Corsica Libera tenait mercredi dernier une conférence de presse devant le Lycée Giocante de Casabianca. Voici le texte de la Conférence de presse
Transfert de la compétence éducative et des ressources à la Collectivité Territoriale de Corse
Les enjeux concernant le système éducatif en Corse constituent aujourd’hui un défi et d’un besoin d’une importance historique rarement égalée.
Cet important défi présente une dimension structurante dans de très nombreux domaines : culturel, linguistique, social, économique, politique, institutionnel.
Mais face à la mondialisation, le système d’éducation imposé par l’Etat français, obsolète par son centralisme et ses orientations, nous conduit droit dans le mur.
En effet, face au chômage, aux violences, partout dans le monde, les études montrent que les pays qui investissent le plus sur l’éducation, sont ceux qui parviennent à créer davantage de richesses et de bien vivre pour leurs citoyens.
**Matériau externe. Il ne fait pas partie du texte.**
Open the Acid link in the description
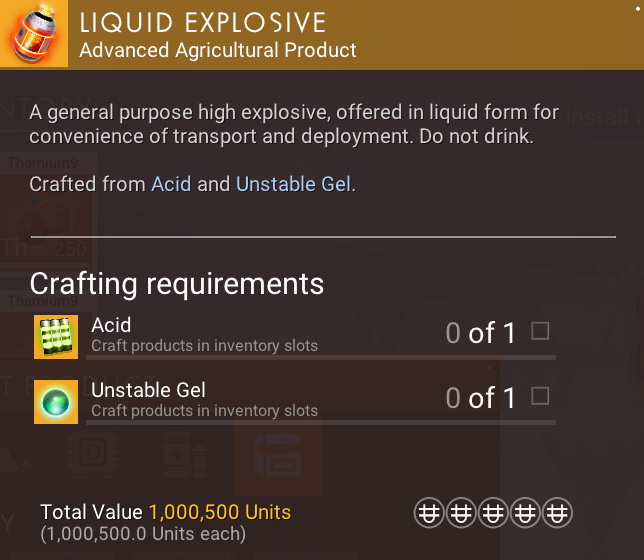This screenshot has width=644, height=560. pos(171,184)
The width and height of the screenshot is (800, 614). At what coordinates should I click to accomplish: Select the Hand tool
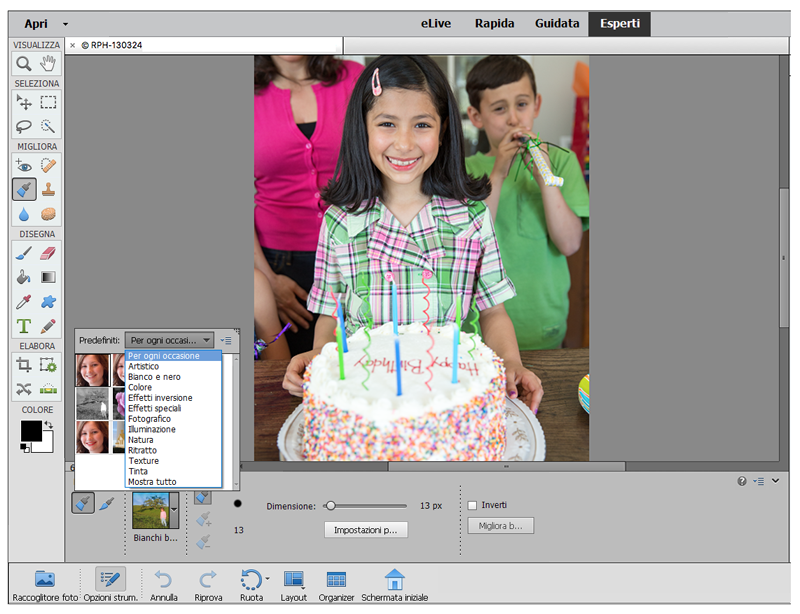pos(48,64)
Pour développer notre société, pour que nos jeunes ne soient plus condamnés à l’exil ou au chômage, la primauté doit être accordée à une éducation qui prenne en compte nos spécificités.
Le constat est sans appel !
Nous sommes l’académie qui compte le plus de sorties du système éducatif sans diplôme. Un jeune sans formation est un futur précaire. Il aura d’autant plus de mal à s’insérer sur le marché du travail que la crise économique frappe l’ensemble de l’Europe.
Alexandre Gautier, dans un article intitulé « Recensement de la population » décrit la situation corse :
« Une faible scolarisation, en particulier de jeunes majeurs :
Les jeunes insulaires sont globalement moins scolarisés qu’ailleurs. Même s’il a nettement augmenté depuis 1999, leur taux de scolarisation demeure parmi les plus faibles de France métropolitaine. En 2006 en Corse, 43 % des jeunes âgés de 15 à 29 ans sont inscrits dans un établissement d’enseignement. C’est certes 2,5 points de plus qu’en 1999 mais cela reste 3,5 points en dessous de la moyenne nationale. Cette faible scolarisation est particulièrement marquée au sortir du secondaire. Ainsi, le taux de scolarisation des 18-21 ans n’est en Corse que de 60 %, 8 points de moins que la moyenne nationale. En revanche, entre 22 et 24 ans, l’écart se réduit : 25 % des jeunes résidant en Corse sont inscrits dans un établissement d’enseignement, ce qui situe l’île au milieu du classement des régions françaises.
Si les jeunes de plus de 18 ans sont moins souvent scolarisés en Corse que sur le continent, ils ne sont pas pour autant plus insérés sur le marché du travail.
Dans la région, seulement 53 % de ceux âgés de 18 à 29 ans occupent un emploi, soit un taux d’emploi de 5 points inférieur à la moyenne métropolitaine. En effet, en Corse, la part d’inactifs parmi la population jeune est sensiblement supérieure à celle de la France ».
La « politique éducative » du gouvernement français porte une très lourde responsabilité dans cette situation catastrophique. En effet, ce gouvernement persévère dans la mise en place de véritables dispositifs de mise à l’écart, « certifiés » par des décrochages et des échecs scolaires exponentiels.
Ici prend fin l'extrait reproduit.